_Your objective:_ Beginning with the line that contains "You are a GUI", print each line to the end of the data exactly. Omit the pictures.

(Data records)
┌──

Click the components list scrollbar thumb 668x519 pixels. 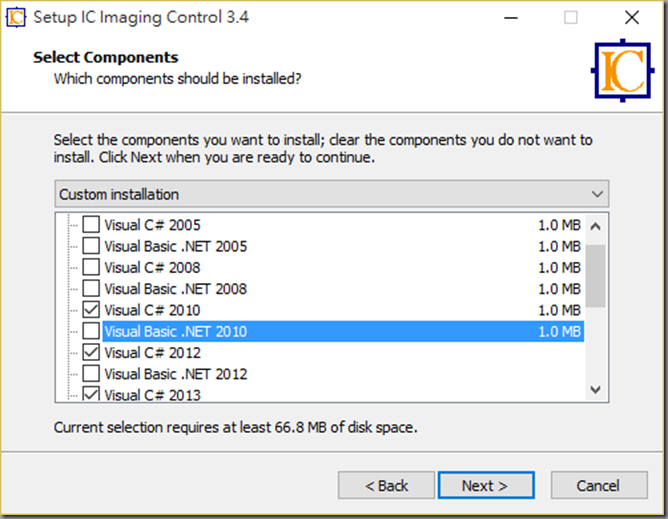(596, 276)
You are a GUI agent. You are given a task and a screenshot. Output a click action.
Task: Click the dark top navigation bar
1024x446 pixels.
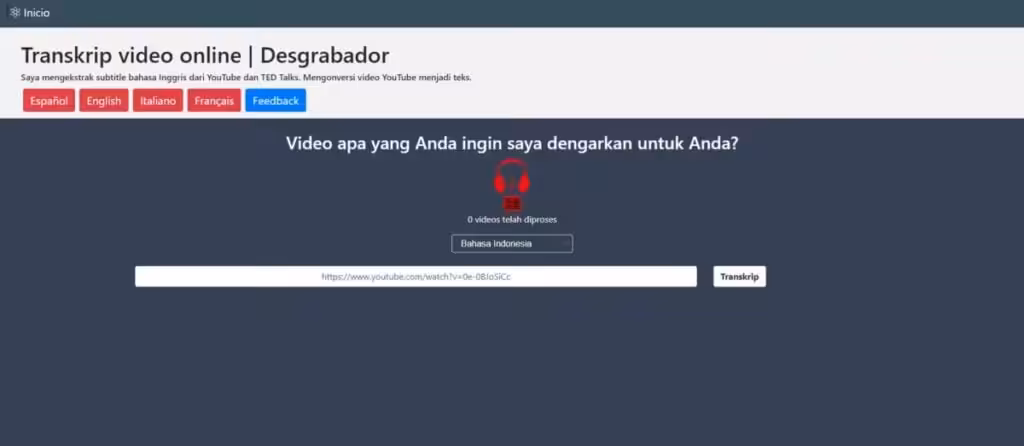pyautogui.click(x=500, y=13)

└──

_Result of the exercise:_
You are a GUI agent. You are given a task and a screenshot. Output a click action.
Task: Click the dark top navigation bar
1024x446 pixels.
pyautogui.click(x=500, y=13)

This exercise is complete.